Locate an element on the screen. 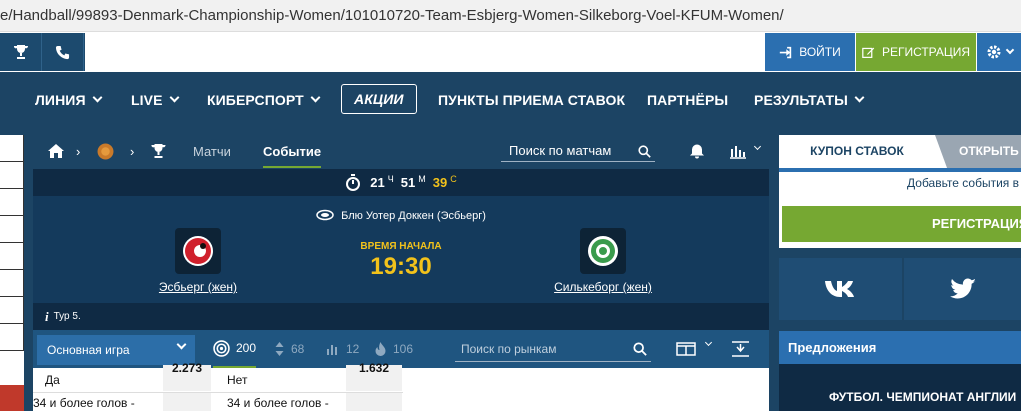 The image size is (1021, 411). filter-hot-count: 106 is located at coordinates (404, 349).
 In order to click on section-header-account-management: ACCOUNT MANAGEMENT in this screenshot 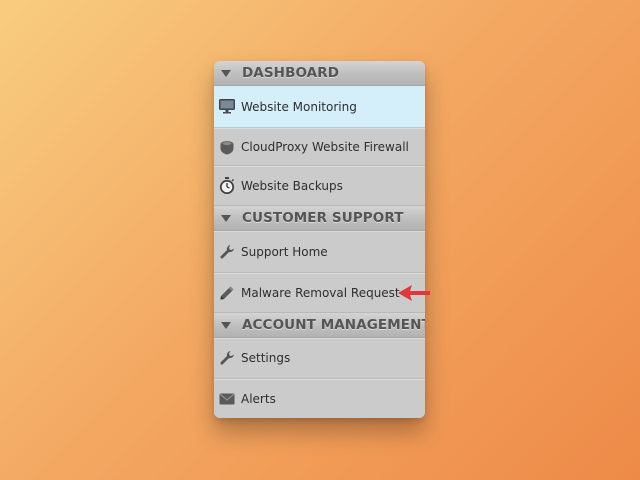, I will do `click(320, 326)`.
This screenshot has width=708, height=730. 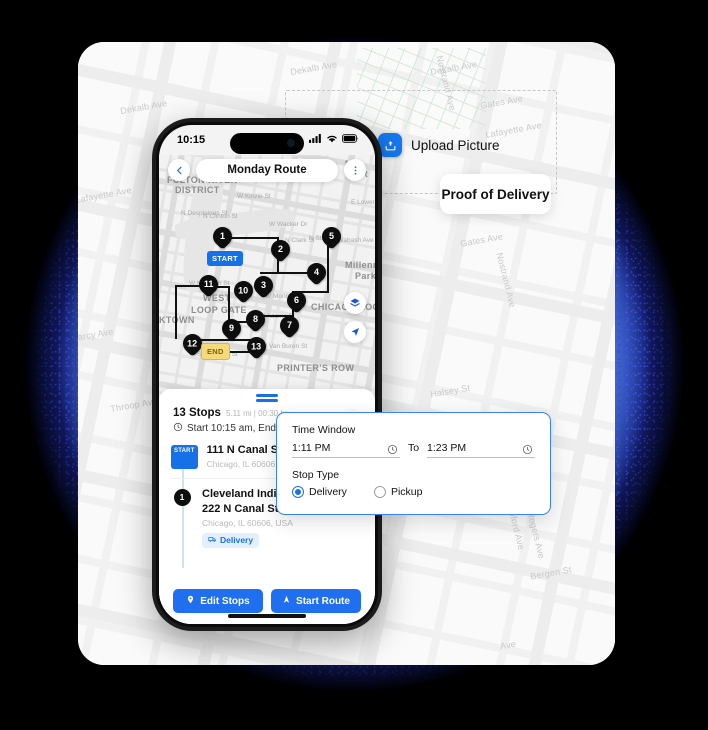 What do you see at coordinates (237, 540) in the screenshot?
I see `chip-label: Delivery` at bounding box center [237, 540].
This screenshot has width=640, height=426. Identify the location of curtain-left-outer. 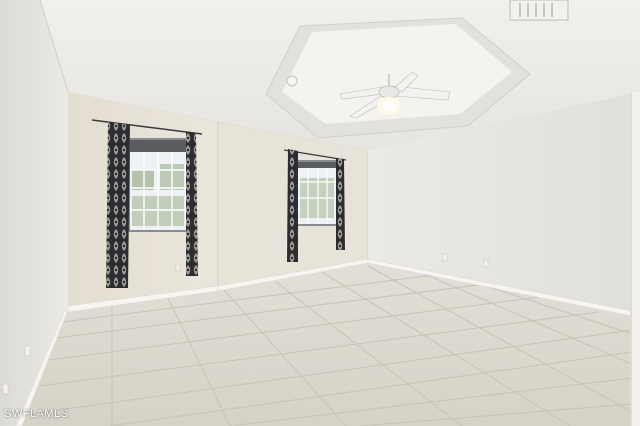
(118, 205).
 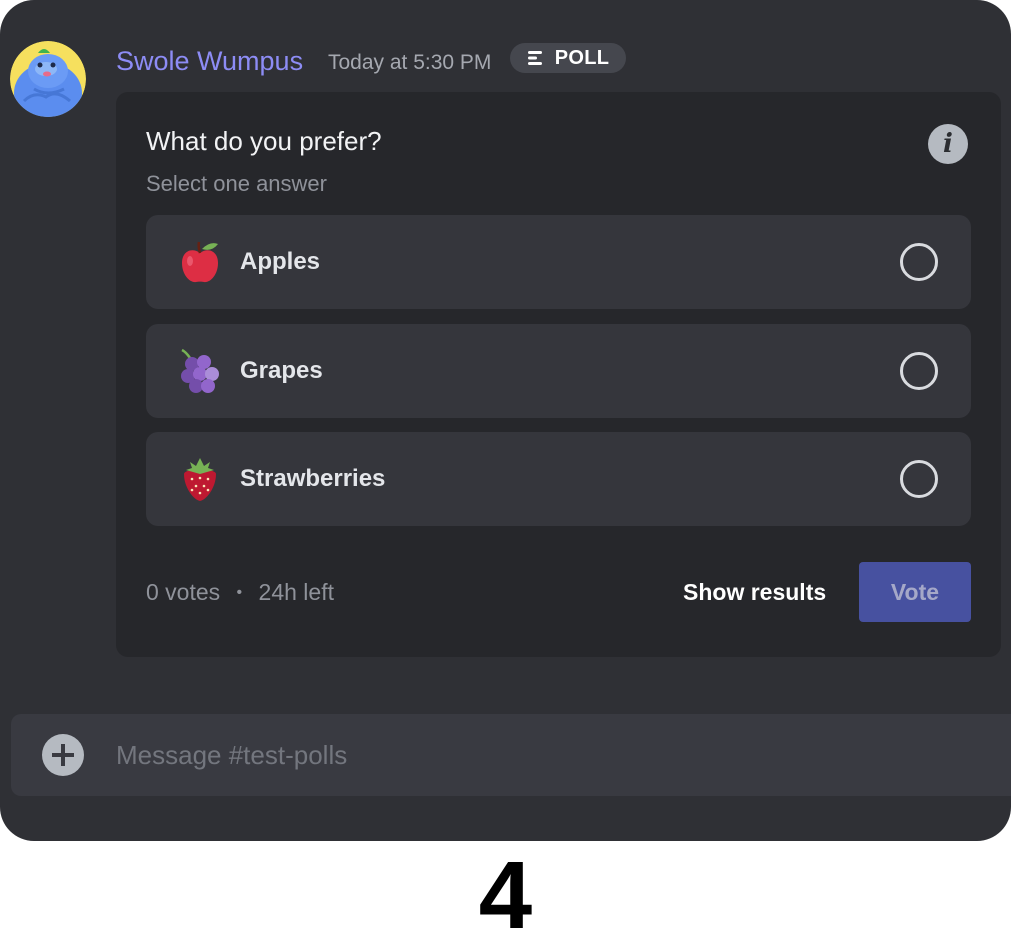 I want to click on answer-label: Strawberries, so click(x=313, y=478).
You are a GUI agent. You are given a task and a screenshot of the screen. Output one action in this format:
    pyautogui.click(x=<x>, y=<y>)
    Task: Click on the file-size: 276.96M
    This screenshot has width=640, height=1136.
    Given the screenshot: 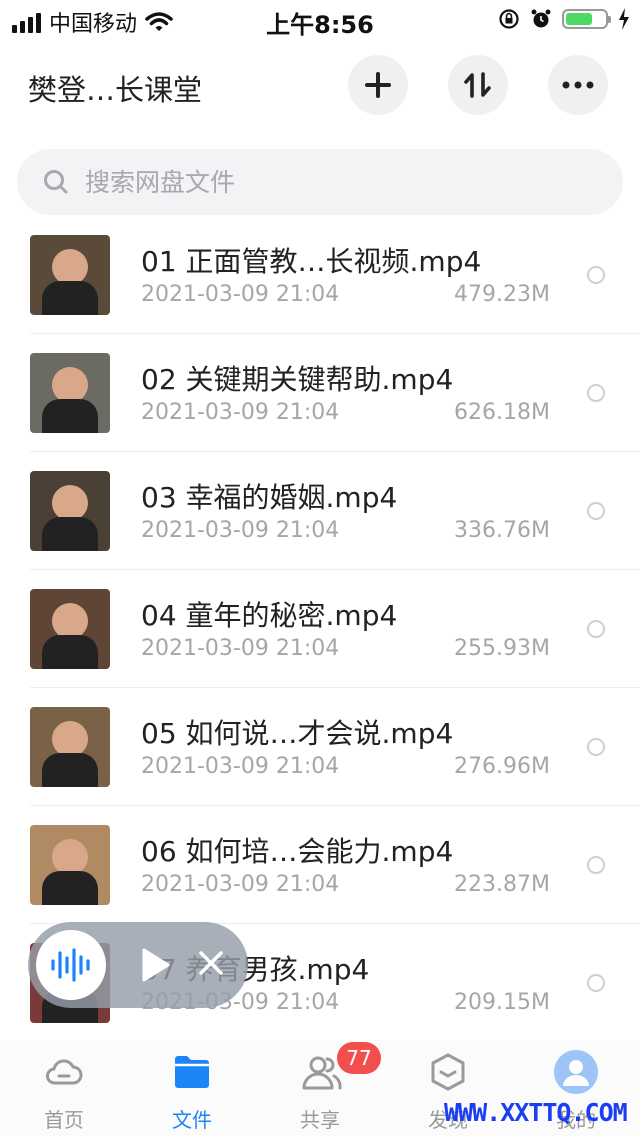 What is the action you would take?
    pyautogui.click(x=502, y=766)
    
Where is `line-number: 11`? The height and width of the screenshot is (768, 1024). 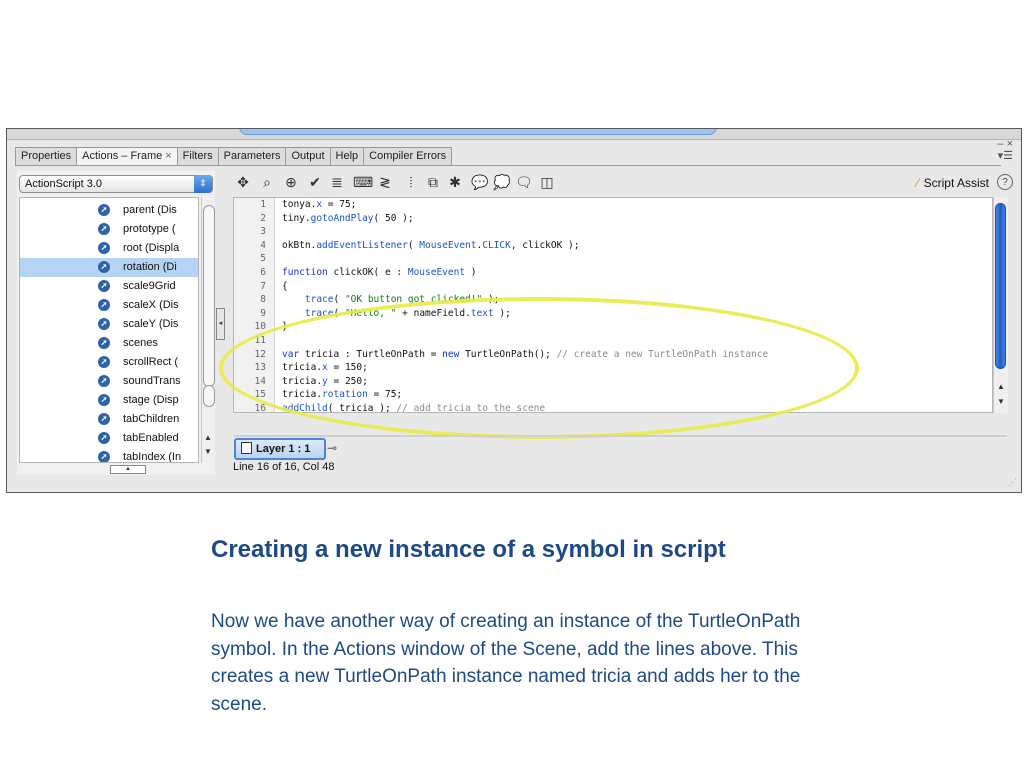
line-number: 11 is located at coordinates (260, 340).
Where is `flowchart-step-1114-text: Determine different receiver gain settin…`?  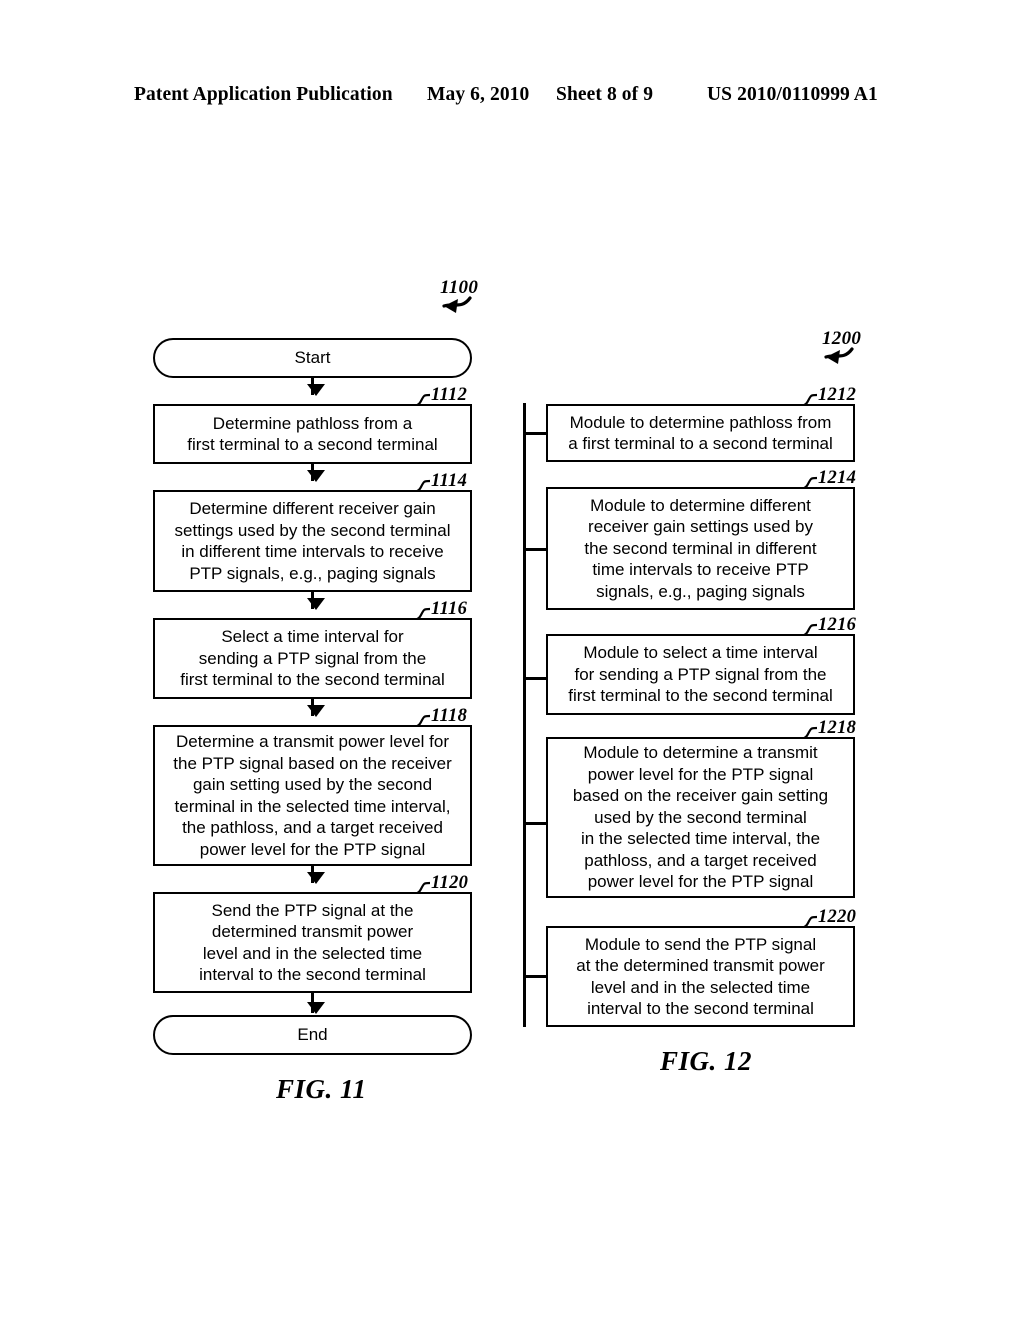 flowchart-step-1114-text: Determine different receiver gain settin… is located at coordinates (312, 541).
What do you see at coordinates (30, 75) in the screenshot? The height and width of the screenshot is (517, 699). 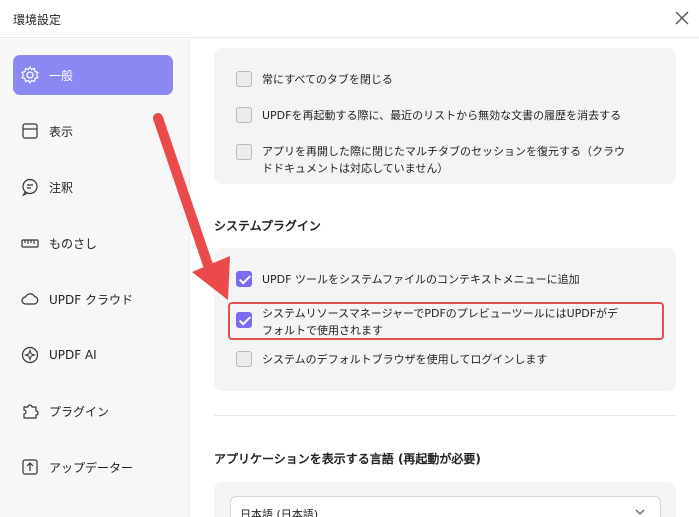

◆ ◆ ◆

• WHAT THIS TASK INVOLVES: Render the entries as a two-column CSV with the columns "entry" and "answer", starting with the line containing "is (768, 1024)." and continuing through the line containing "line-number: 11 is", both included. Put each entry's text and its answer in their own quoted field, replace line breaks with spaces, and leave the pictures out.

• EXERCISE OUTPUT:
entry,answer
"Where is `line-number: 11`? The height and width of the screenshot is (768, 1024).","line-number: 11 is located at coordinates (260, 340)."